Fig. 2.

Representative curves (left panels) reflect mtCa²⁺ ratio signals over time of EA.hy926 (A), HeLa (B), and HUVEC cells (C), expressing 4mtD3cpv, in response to IP₃ generating agonists measured in Ca²⁺-free solution under control conditions (black curve) as well as after 3 min incubations with 100 µM resveratrol (red curve), 100 µM piceatannol (green curve), or 10 µM oligomycin A (blue curve). To induce Ca²⁺ release from intracellular ER, 100 µM histamine (His) was applied to HeLa and Ea.hy926 cells, whereas 100 µM ATP was used as an agonist for HUVEC cells.

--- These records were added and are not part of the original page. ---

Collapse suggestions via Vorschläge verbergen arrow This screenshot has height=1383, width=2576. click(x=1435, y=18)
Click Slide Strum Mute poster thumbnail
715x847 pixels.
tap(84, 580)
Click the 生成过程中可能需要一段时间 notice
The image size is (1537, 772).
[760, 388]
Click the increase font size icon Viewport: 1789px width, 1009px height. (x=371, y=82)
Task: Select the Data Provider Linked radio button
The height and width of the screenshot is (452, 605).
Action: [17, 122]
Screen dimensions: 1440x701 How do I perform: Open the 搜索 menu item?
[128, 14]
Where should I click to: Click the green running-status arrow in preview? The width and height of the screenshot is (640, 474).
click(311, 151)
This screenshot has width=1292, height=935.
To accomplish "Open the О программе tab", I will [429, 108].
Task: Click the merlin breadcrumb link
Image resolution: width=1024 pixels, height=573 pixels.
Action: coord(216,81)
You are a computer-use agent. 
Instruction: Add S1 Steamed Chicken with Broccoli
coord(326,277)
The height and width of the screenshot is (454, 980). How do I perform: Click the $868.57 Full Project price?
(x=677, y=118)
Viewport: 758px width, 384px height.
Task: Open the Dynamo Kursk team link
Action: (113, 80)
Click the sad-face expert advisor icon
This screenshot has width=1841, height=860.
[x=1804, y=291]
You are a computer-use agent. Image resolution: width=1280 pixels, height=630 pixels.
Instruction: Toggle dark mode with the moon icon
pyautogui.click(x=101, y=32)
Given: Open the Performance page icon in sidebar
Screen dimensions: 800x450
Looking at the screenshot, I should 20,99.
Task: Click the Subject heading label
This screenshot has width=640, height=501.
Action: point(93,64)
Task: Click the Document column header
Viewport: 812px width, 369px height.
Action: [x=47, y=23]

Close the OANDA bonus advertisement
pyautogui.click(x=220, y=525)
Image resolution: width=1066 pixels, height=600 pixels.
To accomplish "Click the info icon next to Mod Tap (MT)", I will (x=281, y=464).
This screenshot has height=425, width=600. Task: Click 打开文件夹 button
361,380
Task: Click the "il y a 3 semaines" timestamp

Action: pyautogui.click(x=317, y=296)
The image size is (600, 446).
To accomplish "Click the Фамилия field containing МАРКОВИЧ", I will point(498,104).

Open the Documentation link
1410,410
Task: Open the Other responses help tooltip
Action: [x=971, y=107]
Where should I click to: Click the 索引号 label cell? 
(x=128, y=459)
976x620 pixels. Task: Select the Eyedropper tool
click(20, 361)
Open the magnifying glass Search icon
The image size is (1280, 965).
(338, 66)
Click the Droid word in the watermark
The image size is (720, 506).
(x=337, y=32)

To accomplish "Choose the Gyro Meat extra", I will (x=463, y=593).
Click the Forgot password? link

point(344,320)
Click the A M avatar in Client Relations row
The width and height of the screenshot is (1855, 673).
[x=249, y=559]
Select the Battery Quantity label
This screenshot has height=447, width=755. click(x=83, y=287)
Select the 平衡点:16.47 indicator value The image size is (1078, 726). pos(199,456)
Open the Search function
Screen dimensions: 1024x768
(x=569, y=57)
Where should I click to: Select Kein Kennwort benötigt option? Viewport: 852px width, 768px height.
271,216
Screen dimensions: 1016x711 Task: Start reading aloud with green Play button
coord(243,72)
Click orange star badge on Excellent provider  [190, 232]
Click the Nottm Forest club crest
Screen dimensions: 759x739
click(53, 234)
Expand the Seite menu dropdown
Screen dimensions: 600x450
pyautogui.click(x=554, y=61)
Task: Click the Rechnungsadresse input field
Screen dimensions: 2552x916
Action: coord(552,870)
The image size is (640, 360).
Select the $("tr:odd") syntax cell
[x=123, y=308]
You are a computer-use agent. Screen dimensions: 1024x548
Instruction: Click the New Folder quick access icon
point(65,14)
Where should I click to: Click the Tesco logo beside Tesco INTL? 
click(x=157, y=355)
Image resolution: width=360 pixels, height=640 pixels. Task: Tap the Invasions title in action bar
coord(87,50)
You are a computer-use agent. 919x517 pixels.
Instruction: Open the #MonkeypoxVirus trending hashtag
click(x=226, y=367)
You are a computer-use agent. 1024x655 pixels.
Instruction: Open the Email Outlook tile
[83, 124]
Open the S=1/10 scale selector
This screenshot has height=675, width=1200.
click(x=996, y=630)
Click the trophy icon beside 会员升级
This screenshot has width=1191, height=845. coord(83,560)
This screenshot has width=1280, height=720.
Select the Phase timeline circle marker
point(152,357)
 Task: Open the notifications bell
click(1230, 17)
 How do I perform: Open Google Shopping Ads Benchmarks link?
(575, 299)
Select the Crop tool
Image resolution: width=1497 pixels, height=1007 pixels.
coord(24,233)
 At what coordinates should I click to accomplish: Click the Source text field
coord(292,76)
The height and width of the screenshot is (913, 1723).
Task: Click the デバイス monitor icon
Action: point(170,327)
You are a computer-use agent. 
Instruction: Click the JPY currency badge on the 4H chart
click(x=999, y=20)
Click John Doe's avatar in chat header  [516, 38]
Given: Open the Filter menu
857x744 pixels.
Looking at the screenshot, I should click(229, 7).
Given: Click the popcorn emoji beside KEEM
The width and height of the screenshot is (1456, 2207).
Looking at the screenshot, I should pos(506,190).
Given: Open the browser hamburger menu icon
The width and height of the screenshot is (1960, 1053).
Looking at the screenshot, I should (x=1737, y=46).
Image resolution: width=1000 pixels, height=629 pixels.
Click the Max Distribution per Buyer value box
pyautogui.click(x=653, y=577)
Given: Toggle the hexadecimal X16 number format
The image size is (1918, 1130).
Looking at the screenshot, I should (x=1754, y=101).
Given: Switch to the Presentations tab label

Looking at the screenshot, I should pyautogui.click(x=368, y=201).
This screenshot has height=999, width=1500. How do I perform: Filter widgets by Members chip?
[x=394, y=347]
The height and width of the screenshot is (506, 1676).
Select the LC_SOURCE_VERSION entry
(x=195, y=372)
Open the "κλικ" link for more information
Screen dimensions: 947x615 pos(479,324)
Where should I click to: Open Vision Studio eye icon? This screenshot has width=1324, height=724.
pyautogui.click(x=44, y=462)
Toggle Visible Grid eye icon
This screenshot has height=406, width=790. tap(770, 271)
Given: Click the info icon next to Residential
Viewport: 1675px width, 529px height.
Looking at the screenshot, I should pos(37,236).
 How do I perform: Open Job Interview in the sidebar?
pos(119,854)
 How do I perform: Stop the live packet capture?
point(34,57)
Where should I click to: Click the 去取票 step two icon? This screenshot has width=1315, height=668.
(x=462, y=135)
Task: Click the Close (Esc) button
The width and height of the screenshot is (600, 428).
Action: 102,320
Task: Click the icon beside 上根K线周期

Bars (right panels) represent an average of maximal ∆ ratio signals (mean ± SEM) upon IP₃ generating agonist stimulation in Ca²⁺-free solution under control conditions (white columns; EA.hy926: n=29/8, HeLa: n=71/13, and HUVEC: n=22/10) as well as of cells treated with resveratrol (red columns; EA.hy926: n=28/8, HeLa: n=39/8, and HUVEC: n=14/8), piceatannol (green columns; EA.hy926: n=17/6, HeLa: n=59/13, and HUVEC: n=18/9), or oligomycin A (blue columns; EA.hy926: n=24/5, HeLa: n=25/7, and HUVEC: n=13/9).